Beijing Galleries Given 13 Days to Relocate Ahead of Government-ordered Demolition
Exterior view of de Sarthe Gallery, Beijing, 2018. Courtesy of Josh Feola.
On Wednesday, July 18th, the Beijing location of de Sarthe Gallery received an abrupt eviction notice stating that the gallery would have to vacate the premises by the end of July. The space’s exhibition, a solo show of works by Hong Kong-based artist Mak Ying Tung 2, will be the last at this location. In an email announcing the news, the gallery’s founder, Vincent de Sarthe, is quoted commenting: “We wish all of our neighbors the best in relocating.”
Such sudden eviction notices are not uncommon in Caochangdi, the art district where de Sarthe Beijing has operated since 2014. In February of last year, Galerie Urs Meile—which had been operating its Ai Weiwei-designed space in Caochangdi since the mid-1990s—was abruptly “compelled to close,” reopening a new space in Beijing’s 798 art district several months later.
Rumors of a coming eviction became especially prevalent among de Sarthe’s neighbors last week, who were tipped off by their building’s owner. The gallery received official word on Wednesday in the form of a notice posted on the gallery’s exterior wall bearing the official stamp of a local governing body, the Caochangdi Village Economic Cooperative. The evictions apply to all of the buildings on the east side of a 300-yard stretch of road running south from nearby EGG Gallery, which received no such notice. The walls along this road are covered with the character “拆”—“to be demolished”—in red spray paint, hastily applied on Wednesday. Another art space on the same stretch of the street, X Gallery, received the same eviction note.

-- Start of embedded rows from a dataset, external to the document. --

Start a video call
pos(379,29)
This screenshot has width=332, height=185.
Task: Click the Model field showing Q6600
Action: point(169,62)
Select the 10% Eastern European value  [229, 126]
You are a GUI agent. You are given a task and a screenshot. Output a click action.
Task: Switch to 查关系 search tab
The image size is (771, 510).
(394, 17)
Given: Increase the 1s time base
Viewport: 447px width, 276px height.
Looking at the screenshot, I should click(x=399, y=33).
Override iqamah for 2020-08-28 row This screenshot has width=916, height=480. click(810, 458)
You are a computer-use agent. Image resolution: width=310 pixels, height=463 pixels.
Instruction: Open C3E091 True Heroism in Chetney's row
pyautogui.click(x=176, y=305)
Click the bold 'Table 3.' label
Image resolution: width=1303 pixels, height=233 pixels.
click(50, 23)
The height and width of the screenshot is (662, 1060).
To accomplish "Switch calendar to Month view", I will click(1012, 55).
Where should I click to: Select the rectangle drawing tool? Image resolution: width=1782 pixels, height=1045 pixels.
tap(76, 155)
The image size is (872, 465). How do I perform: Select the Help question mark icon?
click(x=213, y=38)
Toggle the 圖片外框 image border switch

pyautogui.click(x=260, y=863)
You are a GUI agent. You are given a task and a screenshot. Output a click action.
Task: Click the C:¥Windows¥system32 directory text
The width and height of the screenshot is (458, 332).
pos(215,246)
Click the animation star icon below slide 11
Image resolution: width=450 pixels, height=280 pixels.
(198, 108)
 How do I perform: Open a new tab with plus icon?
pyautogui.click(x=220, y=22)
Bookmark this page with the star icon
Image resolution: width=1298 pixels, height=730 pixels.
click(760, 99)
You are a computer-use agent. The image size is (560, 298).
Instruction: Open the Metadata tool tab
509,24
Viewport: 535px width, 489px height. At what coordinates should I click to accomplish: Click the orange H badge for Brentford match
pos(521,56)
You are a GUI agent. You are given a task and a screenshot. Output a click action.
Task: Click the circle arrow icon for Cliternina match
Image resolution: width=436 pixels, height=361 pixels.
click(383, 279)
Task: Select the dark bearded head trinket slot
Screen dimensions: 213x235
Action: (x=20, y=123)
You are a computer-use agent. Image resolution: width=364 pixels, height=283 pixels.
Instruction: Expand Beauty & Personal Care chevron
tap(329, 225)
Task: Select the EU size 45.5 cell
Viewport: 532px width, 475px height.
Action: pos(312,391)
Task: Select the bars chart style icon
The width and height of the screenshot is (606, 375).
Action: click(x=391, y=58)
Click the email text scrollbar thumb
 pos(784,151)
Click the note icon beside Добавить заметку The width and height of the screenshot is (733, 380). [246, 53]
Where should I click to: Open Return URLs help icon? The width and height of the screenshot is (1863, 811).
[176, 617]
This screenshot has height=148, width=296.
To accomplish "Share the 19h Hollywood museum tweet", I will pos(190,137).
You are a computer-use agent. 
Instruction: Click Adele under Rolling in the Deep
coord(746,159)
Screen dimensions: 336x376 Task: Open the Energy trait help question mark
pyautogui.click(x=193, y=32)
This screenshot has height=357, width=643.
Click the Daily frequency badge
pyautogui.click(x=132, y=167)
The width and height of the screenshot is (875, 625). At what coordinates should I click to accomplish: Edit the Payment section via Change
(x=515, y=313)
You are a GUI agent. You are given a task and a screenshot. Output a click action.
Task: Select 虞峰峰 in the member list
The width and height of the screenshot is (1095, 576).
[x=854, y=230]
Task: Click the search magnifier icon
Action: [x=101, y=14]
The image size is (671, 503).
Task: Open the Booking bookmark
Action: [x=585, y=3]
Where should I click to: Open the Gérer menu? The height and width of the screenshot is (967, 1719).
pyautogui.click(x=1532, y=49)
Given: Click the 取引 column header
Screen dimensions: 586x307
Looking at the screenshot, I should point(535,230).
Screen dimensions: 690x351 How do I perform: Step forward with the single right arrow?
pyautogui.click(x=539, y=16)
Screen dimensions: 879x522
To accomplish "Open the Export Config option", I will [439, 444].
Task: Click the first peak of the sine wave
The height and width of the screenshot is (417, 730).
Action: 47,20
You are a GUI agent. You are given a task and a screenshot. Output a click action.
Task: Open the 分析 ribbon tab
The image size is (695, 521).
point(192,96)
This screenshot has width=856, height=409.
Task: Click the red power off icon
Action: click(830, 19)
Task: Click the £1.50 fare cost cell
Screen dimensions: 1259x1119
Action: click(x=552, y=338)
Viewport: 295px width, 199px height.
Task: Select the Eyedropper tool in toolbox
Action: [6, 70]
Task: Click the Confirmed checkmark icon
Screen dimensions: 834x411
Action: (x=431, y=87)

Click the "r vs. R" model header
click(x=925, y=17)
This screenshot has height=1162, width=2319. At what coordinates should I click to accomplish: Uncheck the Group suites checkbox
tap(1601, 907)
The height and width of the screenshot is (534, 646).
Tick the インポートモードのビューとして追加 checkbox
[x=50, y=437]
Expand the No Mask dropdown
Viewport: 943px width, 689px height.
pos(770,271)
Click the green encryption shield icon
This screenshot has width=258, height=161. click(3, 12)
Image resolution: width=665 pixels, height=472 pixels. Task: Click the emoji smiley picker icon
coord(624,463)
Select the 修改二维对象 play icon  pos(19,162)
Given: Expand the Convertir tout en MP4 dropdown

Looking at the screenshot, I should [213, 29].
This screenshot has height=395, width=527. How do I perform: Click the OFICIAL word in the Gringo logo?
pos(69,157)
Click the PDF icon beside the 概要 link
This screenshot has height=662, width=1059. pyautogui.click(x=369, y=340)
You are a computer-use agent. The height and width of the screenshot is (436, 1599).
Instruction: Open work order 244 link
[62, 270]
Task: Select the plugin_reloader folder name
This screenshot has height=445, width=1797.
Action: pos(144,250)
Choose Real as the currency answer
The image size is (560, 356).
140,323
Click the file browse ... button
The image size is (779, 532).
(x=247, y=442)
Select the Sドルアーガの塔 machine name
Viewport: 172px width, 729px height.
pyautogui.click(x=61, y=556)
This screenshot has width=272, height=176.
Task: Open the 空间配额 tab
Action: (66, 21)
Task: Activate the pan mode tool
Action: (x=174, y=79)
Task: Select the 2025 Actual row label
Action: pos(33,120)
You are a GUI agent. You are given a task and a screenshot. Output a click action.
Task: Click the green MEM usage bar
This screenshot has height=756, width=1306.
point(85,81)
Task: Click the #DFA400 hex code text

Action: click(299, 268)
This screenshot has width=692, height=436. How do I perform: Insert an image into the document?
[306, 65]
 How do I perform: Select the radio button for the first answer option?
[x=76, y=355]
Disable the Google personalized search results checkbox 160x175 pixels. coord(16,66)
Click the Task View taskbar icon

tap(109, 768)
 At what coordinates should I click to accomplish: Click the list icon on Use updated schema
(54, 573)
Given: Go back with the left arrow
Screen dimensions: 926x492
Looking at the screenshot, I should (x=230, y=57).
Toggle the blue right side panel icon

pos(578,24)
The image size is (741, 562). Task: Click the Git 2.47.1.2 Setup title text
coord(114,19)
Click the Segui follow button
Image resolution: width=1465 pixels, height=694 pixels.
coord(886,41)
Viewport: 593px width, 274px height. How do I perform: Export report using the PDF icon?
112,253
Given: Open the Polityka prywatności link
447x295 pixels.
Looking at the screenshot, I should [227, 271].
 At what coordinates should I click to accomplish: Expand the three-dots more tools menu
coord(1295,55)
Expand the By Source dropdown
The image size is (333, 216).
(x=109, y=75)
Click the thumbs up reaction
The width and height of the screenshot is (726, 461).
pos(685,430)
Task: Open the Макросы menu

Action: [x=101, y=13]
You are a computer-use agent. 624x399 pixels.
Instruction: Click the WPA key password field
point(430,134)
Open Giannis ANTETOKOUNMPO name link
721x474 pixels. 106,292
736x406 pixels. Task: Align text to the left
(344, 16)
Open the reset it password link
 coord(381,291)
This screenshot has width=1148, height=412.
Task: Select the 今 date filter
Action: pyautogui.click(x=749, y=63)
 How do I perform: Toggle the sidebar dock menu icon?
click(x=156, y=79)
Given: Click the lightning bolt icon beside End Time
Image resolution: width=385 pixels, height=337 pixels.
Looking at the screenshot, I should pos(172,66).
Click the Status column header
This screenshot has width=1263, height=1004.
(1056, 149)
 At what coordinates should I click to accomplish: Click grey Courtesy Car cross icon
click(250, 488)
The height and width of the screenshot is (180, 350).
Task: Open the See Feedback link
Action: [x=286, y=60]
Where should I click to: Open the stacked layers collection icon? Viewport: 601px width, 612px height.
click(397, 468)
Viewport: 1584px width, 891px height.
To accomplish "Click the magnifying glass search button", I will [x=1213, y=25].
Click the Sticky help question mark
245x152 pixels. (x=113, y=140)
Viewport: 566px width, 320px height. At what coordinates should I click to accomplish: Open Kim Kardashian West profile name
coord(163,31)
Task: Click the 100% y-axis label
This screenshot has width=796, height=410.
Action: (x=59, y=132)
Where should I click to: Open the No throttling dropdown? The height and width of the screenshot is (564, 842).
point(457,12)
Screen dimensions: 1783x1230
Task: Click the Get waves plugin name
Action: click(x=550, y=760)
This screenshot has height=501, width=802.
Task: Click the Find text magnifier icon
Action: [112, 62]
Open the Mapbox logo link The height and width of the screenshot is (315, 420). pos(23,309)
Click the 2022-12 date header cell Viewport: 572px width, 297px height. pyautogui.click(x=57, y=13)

“拆”—“to be demolished” notice in Caochangdi, Beijing, 2018. Courtesy of Josh Feola.
In fact, eviction rumors have been swirling around Caochangdi for a year now, ever since members of the Iowa artist co-op were “forced to evacuate from their homes and studio spaces” last August, as ArtAsiaPacific reported. In addition to de Sarthe and X Gallery, a nearby pool hall and pork store also received eviction notices, but other Caochangdi art spaces—such as Pékin Fine Arts, located in a gray-brick complex on the other side of the street that de Sarthe is on—do not seem to have been affected at this time.
The eviction ends a strong run at de Sarthe’s Caochangdi space. It opened four years after the gallery, which originally opened in Paris in 1977, moved its base of operations to Hong Kong in 2010. In some ways, the gallery’s unplanned final show at this location marks a poignant end to its time in Caochangdi.
In one room, Mak’s 2018 “Relic” series presents an array of lenticular prints framing quintessentially turn-of-the-millennium electronics in a compositional layout reminiscent of religious iconography. Idolized “relics” such as a Tamagotchi, a Sony CD Walkman, and a Nokia cell phone remind the viewer of a time before smartphones replaced all of those devices. Outside of this shrine are three foam board cutouts called Running on Taobao (2018), referencing the ubiquitous e-commerce platform, and depicting life-sized silhouettes running on treadmills with super-sized displays playing Iron Man and films from the Terminator and Star Wars series.
“拆”—“to be demolished” notice in Caochangdi, Beijing, 2018. Courtesy of Josh Feola.
Installation view of Mak Ying Tung2, Mr. Fool Wants to Move the Mountains, 2018. Courtesy of the artist and de Sarthe Gallery.
On the floor below is Mr. Fool Wants to Move the Mountains (2018), which consists of three large piles of sand and a fleet of eight vacuum robots pointlessly attempting to suck them up. The piece’s title references a folk story about an old man who decides to remove two mountains sitting in front of his residence, digging at them every day until divine providence intervenes to move them for him. In English, this four-character idiom, “愚公移山,” is sometimes loosely translated to “where there’s a will, there’s a way,” an ethos that resonates all too well with de Sarthe Beijing’s current predicament.
Generally speaking, the artists that de Sarthe represents have found success. Shanghai-based Wang Xin, who last exhibited at the gallery’s Beijing space in 2017, has a show touring K11 art centers at the moment. Hong Kong artist Andrew Luk has a show opening in August at K11 in Shanghai; he’d had a show scheduled to open at de Sarthe Beijing the week before, but that has been postponed.
After loading out all of their artists’ works by the end of next week, de Sarthe Beijing will immediately begin searching for a new space elsewhere in the city, according to director Nessa Cui. As someone who has grown accustomed to Beijing’s rapid pace of urban flux, the eviction notice, coming after months of speculation, almost came as a relief to Cui. She says that the city’s “constant change” is why de Sarthe is here in the first place, and will keep them here despite this relocation.